Well, here we are in 2020 and at CES Google and Intel have just announced that they would work more closely together from here on to design chips and specs for Chromebooks which conform to Intel’s specs. Laptops and 2-in-1s built to the high-performance specs will be carefully designed to tackle not just work applications, but media streaming, along with a host of features so friendly that they’ll jump up and lick your face. 

Things like ‘fast wake’ instigated by your fingerprint, better battery life, built in Wi-Fi 6, touch displays (in Google’s case Chromebooks will all be running Android as an option).
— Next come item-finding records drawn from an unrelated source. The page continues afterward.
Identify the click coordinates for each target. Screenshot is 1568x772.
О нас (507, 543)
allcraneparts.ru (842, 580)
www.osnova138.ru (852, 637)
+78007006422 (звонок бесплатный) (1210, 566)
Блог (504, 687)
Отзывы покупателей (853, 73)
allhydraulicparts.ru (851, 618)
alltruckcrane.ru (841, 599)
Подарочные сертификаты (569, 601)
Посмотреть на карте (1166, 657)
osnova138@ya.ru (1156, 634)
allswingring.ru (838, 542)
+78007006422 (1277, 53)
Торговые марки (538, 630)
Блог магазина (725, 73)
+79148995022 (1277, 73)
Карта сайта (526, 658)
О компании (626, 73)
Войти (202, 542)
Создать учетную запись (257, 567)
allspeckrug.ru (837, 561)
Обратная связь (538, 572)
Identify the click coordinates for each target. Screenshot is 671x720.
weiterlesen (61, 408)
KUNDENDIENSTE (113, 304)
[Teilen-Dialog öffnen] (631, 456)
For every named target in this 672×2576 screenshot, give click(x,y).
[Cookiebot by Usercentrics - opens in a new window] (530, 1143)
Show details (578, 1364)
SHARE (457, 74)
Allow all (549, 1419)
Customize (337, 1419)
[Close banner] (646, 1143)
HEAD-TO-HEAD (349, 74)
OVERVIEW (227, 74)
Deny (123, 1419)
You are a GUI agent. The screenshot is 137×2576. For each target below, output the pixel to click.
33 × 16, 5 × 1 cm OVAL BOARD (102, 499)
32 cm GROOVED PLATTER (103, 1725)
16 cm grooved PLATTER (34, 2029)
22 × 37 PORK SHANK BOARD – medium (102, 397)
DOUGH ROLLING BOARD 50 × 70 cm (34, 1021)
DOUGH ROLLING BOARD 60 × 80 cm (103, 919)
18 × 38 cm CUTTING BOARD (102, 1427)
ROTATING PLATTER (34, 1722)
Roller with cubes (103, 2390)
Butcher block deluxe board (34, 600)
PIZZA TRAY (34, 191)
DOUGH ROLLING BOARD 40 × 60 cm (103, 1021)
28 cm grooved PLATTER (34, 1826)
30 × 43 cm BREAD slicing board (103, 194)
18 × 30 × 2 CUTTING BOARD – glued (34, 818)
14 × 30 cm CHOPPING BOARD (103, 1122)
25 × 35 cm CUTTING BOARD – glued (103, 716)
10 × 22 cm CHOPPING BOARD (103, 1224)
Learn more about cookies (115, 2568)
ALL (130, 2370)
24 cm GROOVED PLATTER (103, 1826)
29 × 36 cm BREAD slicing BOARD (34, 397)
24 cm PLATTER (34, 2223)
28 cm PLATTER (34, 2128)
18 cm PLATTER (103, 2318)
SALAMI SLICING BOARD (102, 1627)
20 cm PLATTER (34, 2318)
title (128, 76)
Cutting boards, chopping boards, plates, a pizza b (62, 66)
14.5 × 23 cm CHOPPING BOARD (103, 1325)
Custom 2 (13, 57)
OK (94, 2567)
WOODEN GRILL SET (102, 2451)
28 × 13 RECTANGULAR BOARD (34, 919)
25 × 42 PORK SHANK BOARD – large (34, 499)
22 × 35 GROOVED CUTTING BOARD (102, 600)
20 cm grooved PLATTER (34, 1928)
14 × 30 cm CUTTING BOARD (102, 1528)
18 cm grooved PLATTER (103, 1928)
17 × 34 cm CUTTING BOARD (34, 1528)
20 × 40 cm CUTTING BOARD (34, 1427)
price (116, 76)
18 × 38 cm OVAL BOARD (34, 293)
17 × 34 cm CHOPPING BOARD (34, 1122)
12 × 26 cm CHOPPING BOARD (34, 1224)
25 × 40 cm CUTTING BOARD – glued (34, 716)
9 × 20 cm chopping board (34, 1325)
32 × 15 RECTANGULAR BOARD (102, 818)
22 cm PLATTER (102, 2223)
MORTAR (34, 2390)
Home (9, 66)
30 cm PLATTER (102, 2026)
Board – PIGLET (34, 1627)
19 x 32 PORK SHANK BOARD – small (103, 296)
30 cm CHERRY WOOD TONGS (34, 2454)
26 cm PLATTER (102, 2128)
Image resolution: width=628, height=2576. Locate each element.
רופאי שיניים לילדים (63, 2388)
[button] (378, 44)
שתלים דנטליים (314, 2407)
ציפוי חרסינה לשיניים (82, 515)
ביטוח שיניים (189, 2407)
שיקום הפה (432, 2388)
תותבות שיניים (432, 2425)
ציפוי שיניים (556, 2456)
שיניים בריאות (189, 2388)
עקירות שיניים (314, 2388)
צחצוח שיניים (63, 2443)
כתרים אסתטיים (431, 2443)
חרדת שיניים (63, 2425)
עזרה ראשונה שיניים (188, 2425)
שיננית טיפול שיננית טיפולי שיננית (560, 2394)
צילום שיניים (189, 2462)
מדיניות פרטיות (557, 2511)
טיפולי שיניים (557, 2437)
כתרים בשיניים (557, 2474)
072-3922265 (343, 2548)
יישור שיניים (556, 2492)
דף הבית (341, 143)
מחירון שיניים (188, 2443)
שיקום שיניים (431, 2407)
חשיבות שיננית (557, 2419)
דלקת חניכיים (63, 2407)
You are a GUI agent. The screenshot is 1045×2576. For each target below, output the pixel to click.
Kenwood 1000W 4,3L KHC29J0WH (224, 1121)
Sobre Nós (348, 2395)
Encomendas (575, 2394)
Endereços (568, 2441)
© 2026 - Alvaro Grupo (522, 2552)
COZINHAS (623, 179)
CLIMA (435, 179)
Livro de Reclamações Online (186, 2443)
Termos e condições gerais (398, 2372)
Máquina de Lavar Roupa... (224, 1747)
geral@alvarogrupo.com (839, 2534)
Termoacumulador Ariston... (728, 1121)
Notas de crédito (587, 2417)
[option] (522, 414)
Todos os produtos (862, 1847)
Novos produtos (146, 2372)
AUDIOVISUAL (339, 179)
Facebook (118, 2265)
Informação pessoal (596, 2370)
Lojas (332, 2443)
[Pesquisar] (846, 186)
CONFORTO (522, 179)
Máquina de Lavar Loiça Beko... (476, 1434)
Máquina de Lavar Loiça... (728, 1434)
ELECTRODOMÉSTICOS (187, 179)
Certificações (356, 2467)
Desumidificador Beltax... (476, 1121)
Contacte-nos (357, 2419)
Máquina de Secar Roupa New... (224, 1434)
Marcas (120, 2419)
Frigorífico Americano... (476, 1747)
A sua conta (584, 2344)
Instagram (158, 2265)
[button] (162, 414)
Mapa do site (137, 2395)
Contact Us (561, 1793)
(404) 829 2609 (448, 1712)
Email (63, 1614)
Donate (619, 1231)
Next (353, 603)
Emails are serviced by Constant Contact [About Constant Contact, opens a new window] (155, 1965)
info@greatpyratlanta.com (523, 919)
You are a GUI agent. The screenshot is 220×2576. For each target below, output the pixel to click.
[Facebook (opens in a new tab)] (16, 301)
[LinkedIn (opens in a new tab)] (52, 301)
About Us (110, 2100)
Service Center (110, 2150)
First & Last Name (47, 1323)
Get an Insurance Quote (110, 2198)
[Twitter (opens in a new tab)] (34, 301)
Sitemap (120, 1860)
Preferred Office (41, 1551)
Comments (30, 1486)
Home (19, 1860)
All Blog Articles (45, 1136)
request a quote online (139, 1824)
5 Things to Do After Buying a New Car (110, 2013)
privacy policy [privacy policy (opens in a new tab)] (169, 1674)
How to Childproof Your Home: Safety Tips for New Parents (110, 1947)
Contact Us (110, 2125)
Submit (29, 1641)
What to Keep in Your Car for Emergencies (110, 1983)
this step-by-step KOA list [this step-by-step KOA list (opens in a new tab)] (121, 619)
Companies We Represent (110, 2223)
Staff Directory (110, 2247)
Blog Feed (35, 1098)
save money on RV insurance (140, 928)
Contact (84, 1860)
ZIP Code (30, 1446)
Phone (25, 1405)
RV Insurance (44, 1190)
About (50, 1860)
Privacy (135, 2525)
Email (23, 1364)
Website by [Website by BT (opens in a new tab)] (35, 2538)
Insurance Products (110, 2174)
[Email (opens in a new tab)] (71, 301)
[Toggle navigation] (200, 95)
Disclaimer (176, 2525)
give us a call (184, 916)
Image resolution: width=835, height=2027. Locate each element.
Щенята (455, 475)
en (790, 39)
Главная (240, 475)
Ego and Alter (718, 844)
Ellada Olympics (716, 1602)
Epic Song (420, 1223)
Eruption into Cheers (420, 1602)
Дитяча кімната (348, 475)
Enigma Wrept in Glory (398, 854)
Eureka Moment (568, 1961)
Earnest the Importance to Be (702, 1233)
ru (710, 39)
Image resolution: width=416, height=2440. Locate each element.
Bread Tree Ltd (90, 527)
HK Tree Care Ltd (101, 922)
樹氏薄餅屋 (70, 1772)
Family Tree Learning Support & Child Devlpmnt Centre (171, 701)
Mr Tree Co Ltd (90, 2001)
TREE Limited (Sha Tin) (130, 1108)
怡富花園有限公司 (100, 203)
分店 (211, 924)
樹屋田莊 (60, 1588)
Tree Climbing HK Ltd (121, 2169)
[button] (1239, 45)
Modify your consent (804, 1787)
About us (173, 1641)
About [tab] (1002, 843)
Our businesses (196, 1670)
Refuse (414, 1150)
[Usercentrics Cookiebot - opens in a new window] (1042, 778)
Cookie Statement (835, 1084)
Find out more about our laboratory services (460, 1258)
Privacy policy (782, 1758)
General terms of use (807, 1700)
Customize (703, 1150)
In a way it’s about applying classic breakneck smartphone development and customer focus to the laptop segment. 

Devices conforming to Athena - especially Google’s Chromebooks and Chromeboxes - may be the perfect client companions to the applications soon to be mustering at the telco edge. 

At CES two Chromebooks from Samsung and Asus, both freshly designed to incorporate those specs have already been announced and Google says there will be many more where they came from.

Meanwhile, telcos are seeing the potential of edge compute and 5G (and other access types) to transform their own businesses by enhancing the value of connectivity through lower latency and higher speeds. 

“What happens when the Independent software vendors actually start to make [edge enabled]  innovations happen?” asked Michael Sherman, BT Group’s Chief Strategy and Transformation Officer at  the recent TelecomTV Great Telco Debate where the future of telco business models was one of the main topics of conversation (see Cloud native is a must do as CSPs transition into DSPs). 

The edge is where we think the real excitement comes, says Sherman. “You have this massive amount of compute power only 2 to 3 milliseconds away from you. So imagine a supercomputer within 3 milliseconds reach. At that point we can create new things that we couldn’t previously imagine, and that’s really where we’re trying to get these ISV communities really engaged and working with us.”